Source material: Begin

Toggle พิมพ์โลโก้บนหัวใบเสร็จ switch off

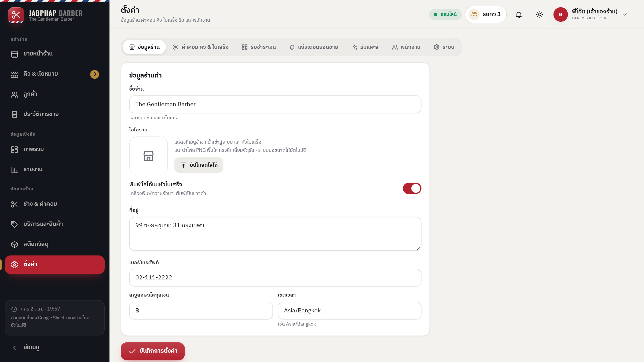tap(412, 189)
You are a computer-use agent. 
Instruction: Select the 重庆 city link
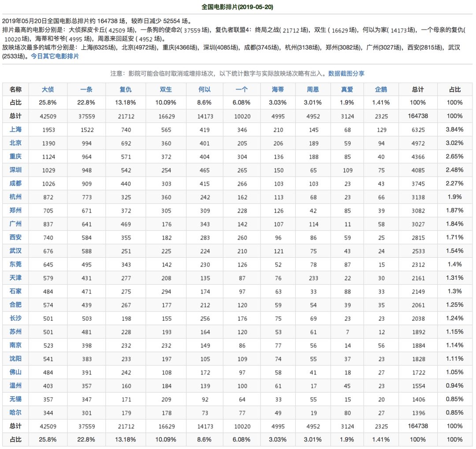(15, 156)
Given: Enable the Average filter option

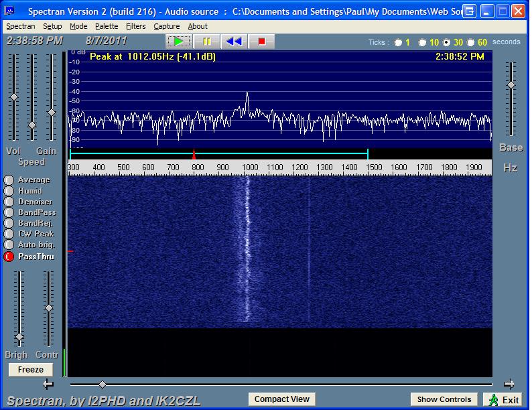Looking at the screenshot, I should [9, 180].
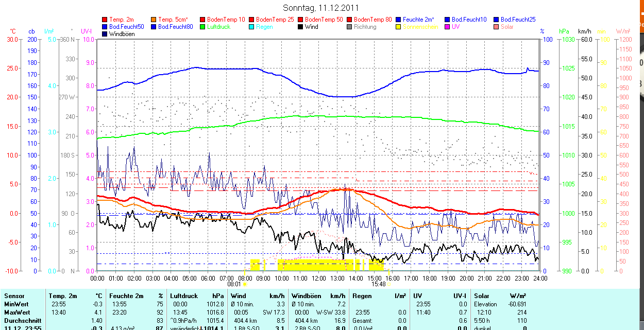Select the hPa axis unit label

coord(564,31)
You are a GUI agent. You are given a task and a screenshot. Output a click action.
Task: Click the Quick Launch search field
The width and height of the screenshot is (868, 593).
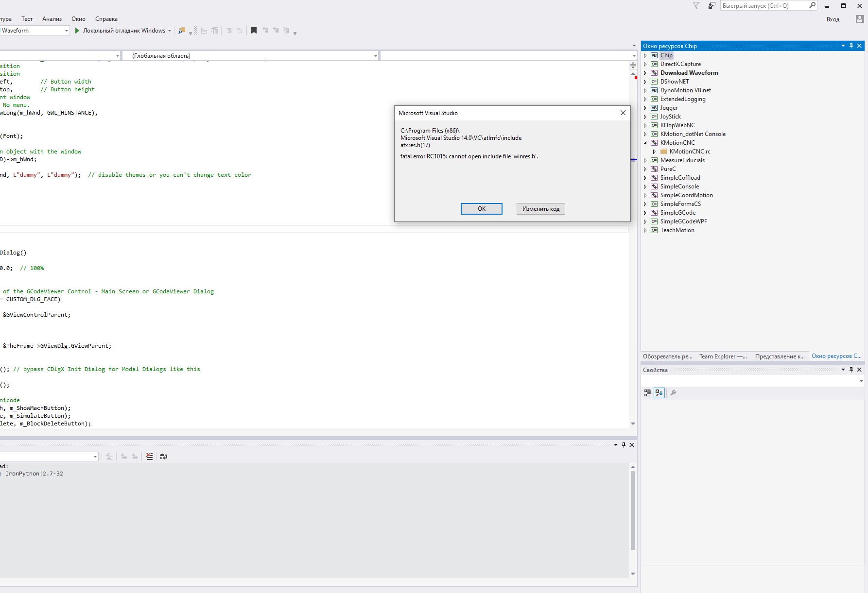coord(763,6)
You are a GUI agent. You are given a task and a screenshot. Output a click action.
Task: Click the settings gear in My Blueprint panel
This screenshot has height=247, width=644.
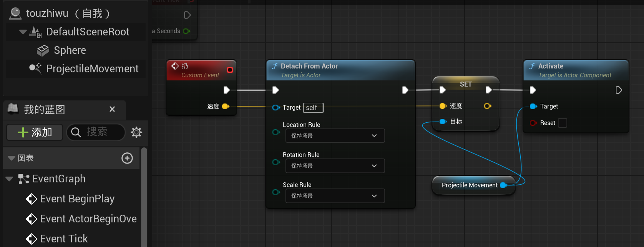click(136, 132)
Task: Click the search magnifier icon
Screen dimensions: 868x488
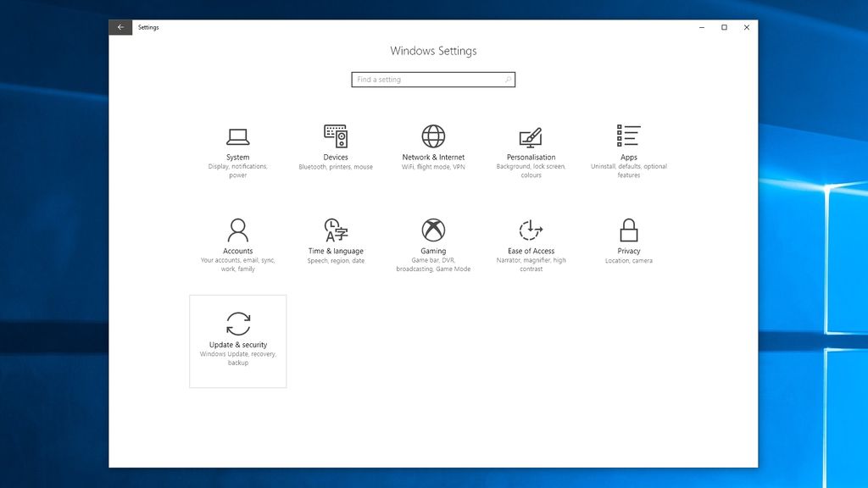Action: pos(507,79)
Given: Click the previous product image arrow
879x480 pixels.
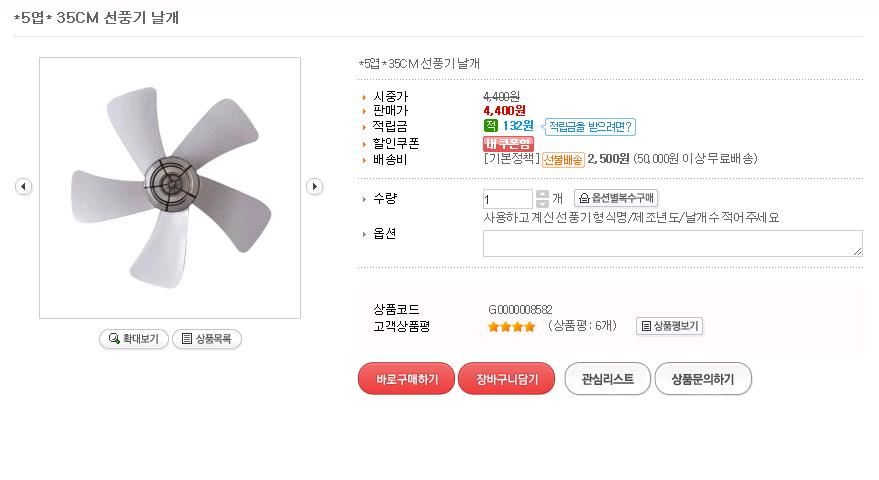Looking at the screenshot, I should click(24, 187).
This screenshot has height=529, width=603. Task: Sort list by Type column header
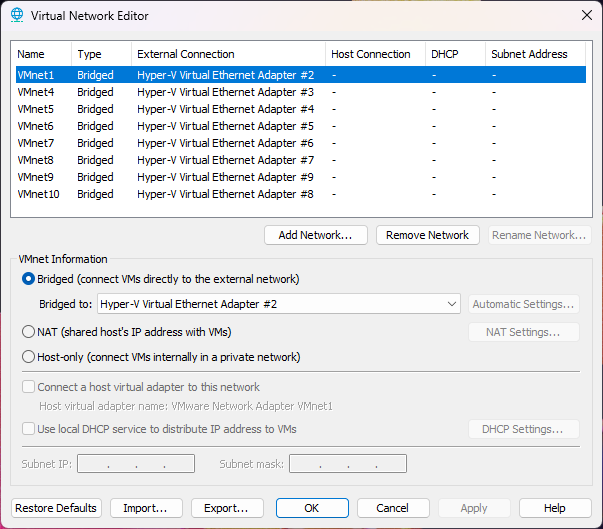pyautogui.click(x=101, y=54)
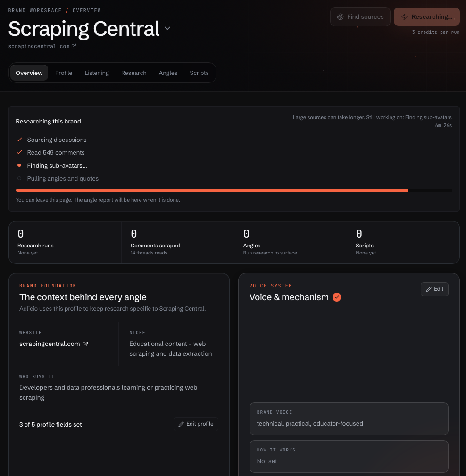Viewport: 466px width, 476px height.
Task: Click the pencil icon in Edit profile
Action: coord(181,424)
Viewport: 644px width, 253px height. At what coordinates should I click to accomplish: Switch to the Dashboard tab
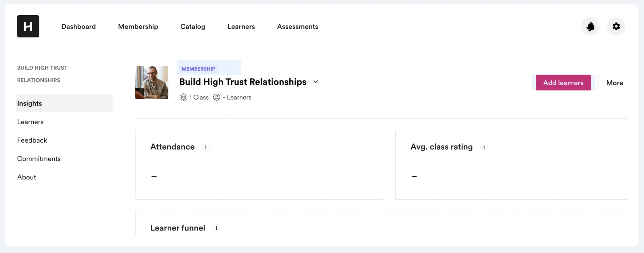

Source material: End

■ Your objective ■
Return exactly, with no pictures, each line from the one that contains "Instruction: Select the 重庆 city link" through the end of the entries above, both ends included.

■ Written answer ■
Instruction: Select the 重庆 city link
(15, 156)
Given: Enable the Average filter option

Looking at the screenshot, I should [9, 180].
Select the hPa axis unit label

coord(564,31)
You are a GUI agent. You are given a task and a screenshot. Output a click action.
Task: Click the Quick Launch search field
The width and height of the screenshot is (868, 593).
coord(763,6)
You are a GUI agent. You are given a task and a screenshot. Output a click action.
Task: Click the settings gear in My Blueprint panel
This screenshot has height=247, width=644.
click(136, 132)
Task: Click the search magnifier icon
Screen dimensions: 868x488
Action: pos(507,79)
Given: Click the previous product image arrow
879x480 pixels.
Looking at the screenshot, I should click(24, 187).
This screenshot has height=529, width=603. Task: Sort list by Type column header
pyautogui.click(x=101, y=54)
Viewport: 466px width, 476px height.
Task: Click the pencil icon in Edit profile
Action: coord(181,424)
Viewport: 644px width, 253px height. At what coordinates should I click to accomplish: Switch to the Dashboard tab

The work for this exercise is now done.